→ Exercise directions
Every record here needs to be written out again exactly.

→ Data supplied
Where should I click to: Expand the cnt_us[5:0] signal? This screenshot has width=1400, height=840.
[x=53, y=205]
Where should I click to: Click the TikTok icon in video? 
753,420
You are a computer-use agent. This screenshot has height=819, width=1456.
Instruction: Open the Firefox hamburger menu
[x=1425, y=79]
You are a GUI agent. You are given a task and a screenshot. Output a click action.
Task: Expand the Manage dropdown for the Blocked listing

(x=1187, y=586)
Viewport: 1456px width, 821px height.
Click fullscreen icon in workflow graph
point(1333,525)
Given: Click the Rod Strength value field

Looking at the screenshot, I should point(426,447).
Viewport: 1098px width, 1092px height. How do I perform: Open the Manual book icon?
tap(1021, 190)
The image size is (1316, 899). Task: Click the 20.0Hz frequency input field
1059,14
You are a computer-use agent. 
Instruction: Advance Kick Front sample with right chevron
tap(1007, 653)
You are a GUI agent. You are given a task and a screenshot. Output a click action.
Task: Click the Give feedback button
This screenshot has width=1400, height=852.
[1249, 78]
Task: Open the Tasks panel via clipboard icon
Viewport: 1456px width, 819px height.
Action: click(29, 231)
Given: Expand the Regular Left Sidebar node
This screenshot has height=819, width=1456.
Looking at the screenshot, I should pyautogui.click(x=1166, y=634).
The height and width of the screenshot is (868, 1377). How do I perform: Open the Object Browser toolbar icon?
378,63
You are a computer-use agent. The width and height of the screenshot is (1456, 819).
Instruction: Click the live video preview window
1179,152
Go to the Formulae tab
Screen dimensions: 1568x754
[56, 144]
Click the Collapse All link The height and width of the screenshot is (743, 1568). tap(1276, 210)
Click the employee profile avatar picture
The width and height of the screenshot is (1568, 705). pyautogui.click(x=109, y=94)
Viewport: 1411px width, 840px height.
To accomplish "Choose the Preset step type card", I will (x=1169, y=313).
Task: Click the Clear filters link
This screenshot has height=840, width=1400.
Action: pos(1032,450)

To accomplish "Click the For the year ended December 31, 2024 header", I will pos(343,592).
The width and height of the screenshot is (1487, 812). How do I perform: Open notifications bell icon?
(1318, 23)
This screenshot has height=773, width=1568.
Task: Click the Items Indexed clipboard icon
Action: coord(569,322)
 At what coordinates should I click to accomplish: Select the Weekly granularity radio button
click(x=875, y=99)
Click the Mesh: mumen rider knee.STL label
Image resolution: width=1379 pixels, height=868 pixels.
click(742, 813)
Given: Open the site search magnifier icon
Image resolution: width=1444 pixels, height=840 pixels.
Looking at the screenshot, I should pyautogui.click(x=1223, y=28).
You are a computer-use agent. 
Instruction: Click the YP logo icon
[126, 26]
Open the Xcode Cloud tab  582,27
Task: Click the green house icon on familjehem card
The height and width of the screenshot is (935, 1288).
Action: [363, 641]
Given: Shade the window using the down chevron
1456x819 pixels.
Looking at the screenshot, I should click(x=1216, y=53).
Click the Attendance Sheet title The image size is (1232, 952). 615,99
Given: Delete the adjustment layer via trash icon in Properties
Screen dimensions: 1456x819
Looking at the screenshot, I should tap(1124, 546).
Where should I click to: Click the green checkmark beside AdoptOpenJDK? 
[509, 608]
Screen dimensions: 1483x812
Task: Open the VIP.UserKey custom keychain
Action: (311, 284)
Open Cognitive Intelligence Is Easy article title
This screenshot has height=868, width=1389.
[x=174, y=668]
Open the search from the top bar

→ Expected answer
Where should I click to: Expand the cnt_us[5:0] signal? This screenshot has width=1400, height=840.
[x=53, y=205]
Where should I click to: Click the TikTok icon in video? 
753,420
You are a computer-use agent. This screenshot has height=819, width=1456.
Instruction: Open the Firefox hamburger menu
[x=1425, y=79]
You are a GUI agent. You are given a task and a screenshot. Output a click action.
Task: Expand the Manage dropdown for the Blocked listing

(x=1187, y=586)
Viewport: 1456px width, 821px height.
Click fullscreen icon in workflow graph
point(1333,525)
Given: Click the Rod Strength value field

Looking at the screenshot, I should point(426,447).
Viewport: 1098px width, 1092px height. How do I perform: Open the Manual book icon?
tap(1021, 190)
The image size is (1316, 899). Task: Click the 20.0Hz frequency input field
1059,14
You are a computer-use agent. 
Instruction: Advance Kick Front sample with right chevron
tap(1007, 653)
You are a GUI agent. You are given a task and a screenshot. Output a click action.
Task: Click the Give feedback button
This screenshot has width=1400, height=852.
[1249, 78]
Task: Open the Tasks panel via clipboard icon
Viewport: 1456px width, 819px height.
Action: click(29, 231)
Given: Expand the Regular Left Sidebar node
This screenshot has height=819, width=1456.
Looking at the screenshot, I should pyautogui.click(x=1166, y=634).
The height and width of the screenshot is (868, 1377). How do I perform: Open the Object Browser toolbar icon?
378,63
You are a computer-use agent. The width and height of the screenshot is (1456, 819).
Instruction: Click the live video preview window
1179,152
Go to the Formulae tab
Screen dimensions: 1568x754
[56, 144]
Click the Collapse All link The height and width of the screenshot is (743, 1568). tap(1276, 210)
Click the employee profile avatar picture
The width and height of the screenshot is (1568, 705). pyautogui.click(x=109, y=94)
Viewport: 1411px width, 840px height.
To accomplish "Choose the Preset step type card", I will (x=1169, y=313).
Task: Click the Clear filters link
This screenshot has height=840, width=1400.
Action: pos(1032,450)

To accomplish "Click the For the year ended December 31, 2024 header", I will pos(343,592).
The width and height of the screenshot is (1487, 812). How do I perform: Open notifications bell icon?
(1318, 23)
This screenshot has height=773, width=1568.
Task: Click the Items Indexed clipboard icon
Action: coord(569,322)
 At what coordinates should I click to accomplish: Select the Weekly granularity radio button
click(x=875, y=99)
Click the Mesh: mumen rider knee.STL label
Image resolution: width=1379 pixels, height=868 pixels.
click(742, 813)
Given: Open the site search magnifier icon
Image resolution: width=1444 pixels, height=840 pixels.
Looking at the screenshot, I should pyautogui.click(x=1223, y=28).
You are a computer-use agent. 
Instruction: Click the YP logo icon
[126, 26]
Open the Xcode Cloud tab  582,27
Task: Click the green house icon on familjehem card
The height and width of the screenshot is (935, 1288).
Action: [363, 641]
Given: Shade the window using the down chevron
1456x819 pixels.
Looking at the screenshot, I should click(x=1216, y=53).
Click the Attendance Sheet title The image size is (1232, 952). 615,99
Given: Delete the adjustment layer via trash icon in Properties
Screen dimensions: 1456x819
Looking at the screenshot, I should tap(1124, 546).
Where should I click to: Click the green checkmark beside AdoptOpenJDK? 
[509, 608]
Screen dimensions: 1483x812
Task: Open the VIP.UserKey custom keychain
Action: (311, 284)
Open Cognitive Intelligence Is Easy article title
This screenshot has height=868, width=1389.
[x=174, y=668]
Open the search from the top bar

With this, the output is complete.